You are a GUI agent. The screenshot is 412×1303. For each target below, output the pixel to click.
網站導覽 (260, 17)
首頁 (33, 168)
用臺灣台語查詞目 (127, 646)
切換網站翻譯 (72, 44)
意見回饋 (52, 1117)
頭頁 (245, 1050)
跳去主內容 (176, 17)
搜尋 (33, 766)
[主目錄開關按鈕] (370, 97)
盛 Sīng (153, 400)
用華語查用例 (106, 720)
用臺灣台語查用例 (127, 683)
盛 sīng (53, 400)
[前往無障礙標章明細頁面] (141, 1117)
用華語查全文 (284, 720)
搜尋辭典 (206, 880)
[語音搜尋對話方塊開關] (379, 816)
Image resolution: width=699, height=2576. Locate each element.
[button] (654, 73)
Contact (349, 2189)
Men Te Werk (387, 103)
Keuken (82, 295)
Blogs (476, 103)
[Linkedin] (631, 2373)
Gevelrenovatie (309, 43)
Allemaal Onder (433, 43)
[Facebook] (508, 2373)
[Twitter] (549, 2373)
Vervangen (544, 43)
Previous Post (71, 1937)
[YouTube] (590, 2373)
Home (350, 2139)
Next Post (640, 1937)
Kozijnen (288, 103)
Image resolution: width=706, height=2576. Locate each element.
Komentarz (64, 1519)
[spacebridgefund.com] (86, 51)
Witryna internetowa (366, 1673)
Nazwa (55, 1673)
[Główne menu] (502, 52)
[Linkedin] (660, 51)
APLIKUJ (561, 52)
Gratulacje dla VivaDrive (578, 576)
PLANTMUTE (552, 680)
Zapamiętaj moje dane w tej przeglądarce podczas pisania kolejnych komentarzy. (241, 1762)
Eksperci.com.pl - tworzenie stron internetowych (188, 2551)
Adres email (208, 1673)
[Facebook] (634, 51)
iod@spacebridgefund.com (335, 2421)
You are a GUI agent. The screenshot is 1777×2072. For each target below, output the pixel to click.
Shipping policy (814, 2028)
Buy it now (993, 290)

++++++

## [Exercise details]
In the listing above, locate the line containing "[主目錄開關按鈕] (370, 97)" and the line containing "Contact (349, 2189)", then transcribe both and every line between them verbatim.

## [Exercise solution]
[主目錄開關按鈕] (370, 97)
盛 Sīng (153, 400)
用華語查用例 (106, 720)
用臺灣台語查用例 (127, 683)
盛 sīng (53, 400)
[前往無障礙標章明細頁面] (141, 1117)
用華語查全文 (284, 720)
搜尋辭典 (206, 880)
[語音搜尋對話方塊開關] (379, 816)
Image resolution: width=699, height=2576. Locate each element.
[button] (654, 73)
Contact (349, 2189)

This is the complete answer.